As well as the well-documented inflation and supply chain disruptions we have been dealing with for more than a year now, there are some obvious geopolitical risks. A portfolio exposed to Russia, Europe, and the USA would be well served by de-risking it with gold and the yen. A price break below $1815/oz would cause CTA trend followers to liquidate some gold positions. Specifically, this could occur when the Chinese stopped buying their traditional gold gifts for the New Year.




In Chinese history, gold has existed since the Han Dynasty (206 BC-220 AD). However, the demand for gold increased with the arrival of Buddhism during the Six Dynasties (222-589 AD). Offerings of gold were made and golden pagodas and statues of the Buddha were built by worshippers.


Rising gold prices are another reason why the demand for gold could be reduced. In the past year or so, when prices have gotten above $1800, they haven't stayed at elevated prices very long. A good mean regression target would be $1810, which lies within the current trading range of $1680 to $1920.


In addition to holiday demand, there are still some concerns about rising inflation in the real economy, and even though gold does not have a yield, it does depreciate as stocks rise above the ground, but not to the extent we are seeing with real rates in say the US dollar. Gold allows you to lose your wealth at a slower pace than in an inflationary environment.


The Shanghai Gold Exchange reported that Chinese gold demand in 2021 was about 45% higher than what it was in 2020. According to the World Gold Council, Indian demand last year surged to over 1,000 tonnes for the first time in over a decade.


For me, the rising price of gold is driven by positive economics. Whenever people have spare cash, they can buy gold as gifts. Gold's demand increases on an upward trajectory when the economy is on an upward trajectory due to the additional demand in jewelry and industrial usage. This disappears during recessions and periods of stagnation.
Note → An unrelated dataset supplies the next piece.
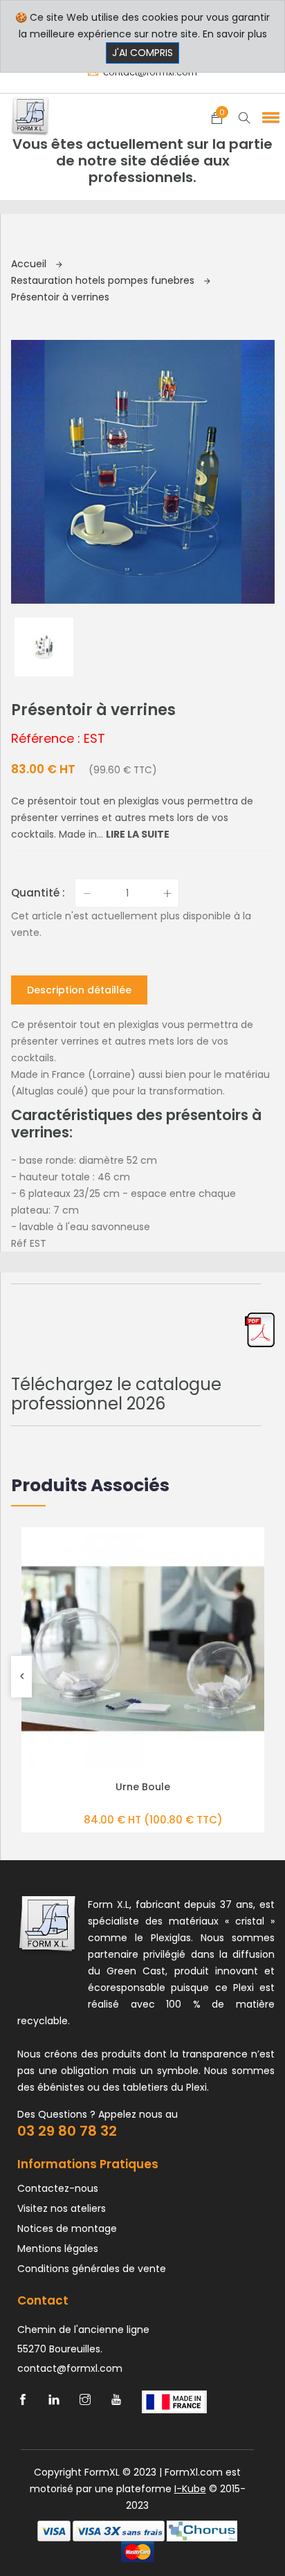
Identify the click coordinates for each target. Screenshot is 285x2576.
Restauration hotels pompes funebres (104, 280)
Currently, China and India are the two largest global buyers of gold, though they are not the only countries interested in accumulating gold. With more reserves than the next top 3 countries, the USA wins the title of Top Stacker according to figures published in 2021. Russia’s love of gold at the central bank level is a bit harder to decipher. It could be that the bank is preparing for the geo-politics to get worse as they have now suspended all foreign exchange and gold purchases.



Gold's price is clearly stair-stepping higher in a bullish fashion on an intraday chart. An old resistance level might prove to be a good support if it is retested. A break above $1850 with a retest of the $1845 area would be the next possible opportunity to watch out for. If however, we were to get a turn in the price action, the previous levels of support would then become resistance, which easily sets us up for a quick pivot to the short side.